Second, the activity of the left side of the body is compared to that of the right side for the same muscle. Called "within subject analysis", this procedure reduces or eliminates much of the criticism involved with other assessment procedures. (The premise of "within subject" analysis is that the electrical activity on either side of the body should be about equal, especially when performing a symmetrical movement)

Presently there appear to be 4 conditions that are found during dynamic "within subject" evaluations which may be associated with muscle dysfunction:

  • differences from side to side in the amount of electrical activity
  • cocontraction
  • poor recovery of baseline
  • differences in the the timing of the muscle firing
Movement occurs when an unequal amount of force is applied to a joint. For example, the sternomastoids (SCMs) one on either side of the front of the neck, contract together producing enough force to move the head forward into flexion (touching the chin to the chest).
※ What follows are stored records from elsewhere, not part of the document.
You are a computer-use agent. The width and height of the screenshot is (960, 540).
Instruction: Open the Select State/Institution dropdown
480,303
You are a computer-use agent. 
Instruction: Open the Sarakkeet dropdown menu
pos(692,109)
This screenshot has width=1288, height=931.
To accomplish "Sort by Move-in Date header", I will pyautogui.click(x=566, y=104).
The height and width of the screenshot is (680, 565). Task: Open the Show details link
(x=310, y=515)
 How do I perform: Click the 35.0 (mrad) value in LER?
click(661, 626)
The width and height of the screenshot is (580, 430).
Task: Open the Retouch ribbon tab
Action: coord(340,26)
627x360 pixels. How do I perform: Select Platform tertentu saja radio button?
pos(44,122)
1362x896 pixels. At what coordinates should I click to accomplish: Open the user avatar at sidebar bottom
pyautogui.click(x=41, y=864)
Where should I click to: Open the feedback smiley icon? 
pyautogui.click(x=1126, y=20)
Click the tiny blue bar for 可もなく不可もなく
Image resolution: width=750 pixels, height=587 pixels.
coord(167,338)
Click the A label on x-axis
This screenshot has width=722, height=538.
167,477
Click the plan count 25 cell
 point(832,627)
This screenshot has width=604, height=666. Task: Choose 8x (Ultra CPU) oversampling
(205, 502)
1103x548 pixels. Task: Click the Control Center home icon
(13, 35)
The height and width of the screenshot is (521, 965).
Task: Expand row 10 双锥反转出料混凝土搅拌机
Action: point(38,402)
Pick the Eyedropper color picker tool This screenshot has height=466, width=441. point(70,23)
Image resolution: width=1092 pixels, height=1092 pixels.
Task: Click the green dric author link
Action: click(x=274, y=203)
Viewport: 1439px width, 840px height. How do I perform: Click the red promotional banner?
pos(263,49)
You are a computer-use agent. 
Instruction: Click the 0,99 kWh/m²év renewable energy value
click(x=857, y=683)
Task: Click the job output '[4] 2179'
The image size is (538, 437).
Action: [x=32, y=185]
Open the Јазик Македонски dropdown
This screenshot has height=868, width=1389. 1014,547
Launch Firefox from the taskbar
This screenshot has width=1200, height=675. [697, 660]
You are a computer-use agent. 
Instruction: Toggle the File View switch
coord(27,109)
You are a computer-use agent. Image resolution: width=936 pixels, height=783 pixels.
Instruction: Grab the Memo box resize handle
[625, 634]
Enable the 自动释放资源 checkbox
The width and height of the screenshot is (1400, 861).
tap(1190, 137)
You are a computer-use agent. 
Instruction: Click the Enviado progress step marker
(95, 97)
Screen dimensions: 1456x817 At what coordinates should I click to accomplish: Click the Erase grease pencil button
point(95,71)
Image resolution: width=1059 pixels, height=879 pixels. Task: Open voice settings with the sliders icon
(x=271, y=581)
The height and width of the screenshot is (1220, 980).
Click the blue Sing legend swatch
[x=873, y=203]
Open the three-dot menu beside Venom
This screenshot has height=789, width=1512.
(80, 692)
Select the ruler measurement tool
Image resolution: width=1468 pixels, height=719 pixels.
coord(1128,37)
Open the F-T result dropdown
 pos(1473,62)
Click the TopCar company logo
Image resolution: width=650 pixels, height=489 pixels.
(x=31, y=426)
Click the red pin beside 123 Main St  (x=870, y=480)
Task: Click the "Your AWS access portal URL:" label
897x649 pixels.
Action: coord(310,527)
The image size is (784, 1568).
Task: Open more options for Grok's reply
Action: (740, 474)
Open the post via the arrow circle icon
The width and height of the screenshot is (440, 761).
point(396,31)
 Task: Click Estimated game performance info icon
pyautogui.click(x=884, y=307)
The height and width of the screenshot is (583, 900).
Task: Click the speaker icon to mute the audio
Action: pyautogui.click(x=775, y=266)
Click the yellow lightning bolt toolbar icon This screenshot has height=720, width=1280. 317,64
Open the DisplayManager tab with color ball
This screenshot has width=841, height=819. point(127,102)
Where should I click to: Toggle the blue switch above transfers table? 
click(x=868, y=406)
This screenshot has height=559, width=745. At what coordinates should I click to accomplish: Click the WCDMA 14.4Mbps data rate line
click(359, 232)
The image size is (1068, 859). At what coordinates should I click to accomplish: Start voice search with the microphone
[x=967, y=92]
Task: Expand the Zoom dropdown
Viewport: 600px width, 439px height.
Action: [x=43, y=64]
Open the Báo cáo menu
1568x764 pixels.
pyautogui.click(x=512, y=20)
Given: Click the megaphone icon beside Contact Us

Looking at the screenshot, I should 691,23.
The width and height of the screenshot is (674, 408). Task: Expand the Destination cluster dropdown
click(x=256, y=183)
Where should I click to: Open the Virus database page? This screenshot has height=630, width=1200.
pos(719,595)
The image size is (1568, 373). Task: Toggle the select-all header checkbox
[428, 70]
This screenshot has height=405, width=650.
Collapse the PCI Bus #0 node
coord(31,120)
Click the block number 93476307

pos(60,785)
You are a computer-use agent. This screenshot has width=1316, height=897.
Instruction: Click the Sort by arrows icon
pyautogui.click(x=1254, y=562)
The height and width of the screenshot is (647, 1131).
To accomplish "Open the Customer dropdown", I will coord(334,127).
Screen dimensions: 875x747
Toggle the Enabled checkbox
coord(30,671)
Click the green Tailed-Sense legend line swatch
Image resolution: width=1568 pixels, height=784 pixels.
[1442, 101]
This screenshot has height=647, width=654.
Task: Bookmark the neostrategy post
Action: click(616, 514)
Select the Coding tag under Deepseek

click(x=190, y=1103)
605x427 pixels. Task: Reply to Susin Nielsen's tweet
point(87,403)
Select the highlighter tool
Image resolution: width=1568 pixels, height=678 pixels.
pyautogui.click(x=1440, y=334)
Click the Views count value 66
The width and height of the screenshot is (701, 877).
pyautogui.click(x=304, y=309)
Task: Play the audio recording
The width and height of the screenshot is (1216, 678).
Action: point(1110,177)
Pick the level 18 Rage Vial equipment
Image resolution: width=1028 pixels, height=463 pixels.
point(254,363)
It is reasonable to expect that when doing a flexion of the head, the muscles on either side of the neck should work together, generating an equal amount of electrical activity, which summate to produce a movement. In individuals with trigger points in the SCMs (which cause headaches), the difference in levels of activity is about 45%, with the muscle showing the trigger point always higher.

Other dysfunctions (i.e. carpal tunnel syndrome and low back pain) show similar patterns. These patterns are evident in those who have been involved in a motor vehicle accident (MVA).

It is difficult to demonstrate the occurrence of these patterns during rotation (turning the head from a neutral position of facing forward to both the left and right sides), as it is very difficult to get an equal amount of rotation from side to side. However, when rotation is equal the results show similar patterns.

Cocontraction is a second condition that is seen using sEMG techniques.

Cocontraction is defined as occurring when a muscle that is normally quiet during a movement demonstrates a significant level of electrical activity. This can occur in any situation but the most commonly demonstrated is from side to side (i.e. the left side fires when a person reaches to the right), or between muscles or the muscles of the arms fire while the head is moving.

The most striking example of this latter situation occurs in Carpal Tunnel Syndrome in 2 ways:

  • when movement of the head (particularly rotation) causes a discharge of electrical activity in the forearm flexor and extensor bundles.
  • when flexion of the wrist produces electrical activity of the wrist extensors.
Correction of these cocontractions by different treatments has been shown to alter the nerve conduction results, returning the nerve conduction to "normal" and reducing or even eliminating the pain.

It is speculated that cocontraction occurs when a reflexive neurological process becomes dysfunctional. This causes muscles which should be electrically silent during movement to be active, leading to fatigue and overloading the muscle.

Kottke (1975) has suggested that a movement is learned through the development of what are called engrams. Engrams are dependent upon the afferent (electrical signal) generated by the muscle spindle fibers which then excite or inhibit other muscles which assist or oppose the movement.

Disruptions of this signal would then cause a disruption in the engram producing the patterns seen. Clinical observations suggest that cocontractions occur in about 40% of the cases seen and disappear with treatment.

In every movement there is a burst of electrical activity that rises with the force and speed of the movement but quickly disappears or quiets with completion or cessation of that movement. In the poor recovery of baseline situations (muscles at rest, or not active) the quiet period does not rapidly occur.

It is believed that the muscle does not completely shut off, never having a chance to recover before the next movement, eventually becoming fatigued. This phenomenon has been demonstrated and studied by several authors and appears to be associated with pain, fatigue and slowness of movement.

In a symmetrical movement, it is expected that each muscle on either side of the body should fire at the same time. In individuals with muscle pain, this does not occur. The significance of this is not yet understood.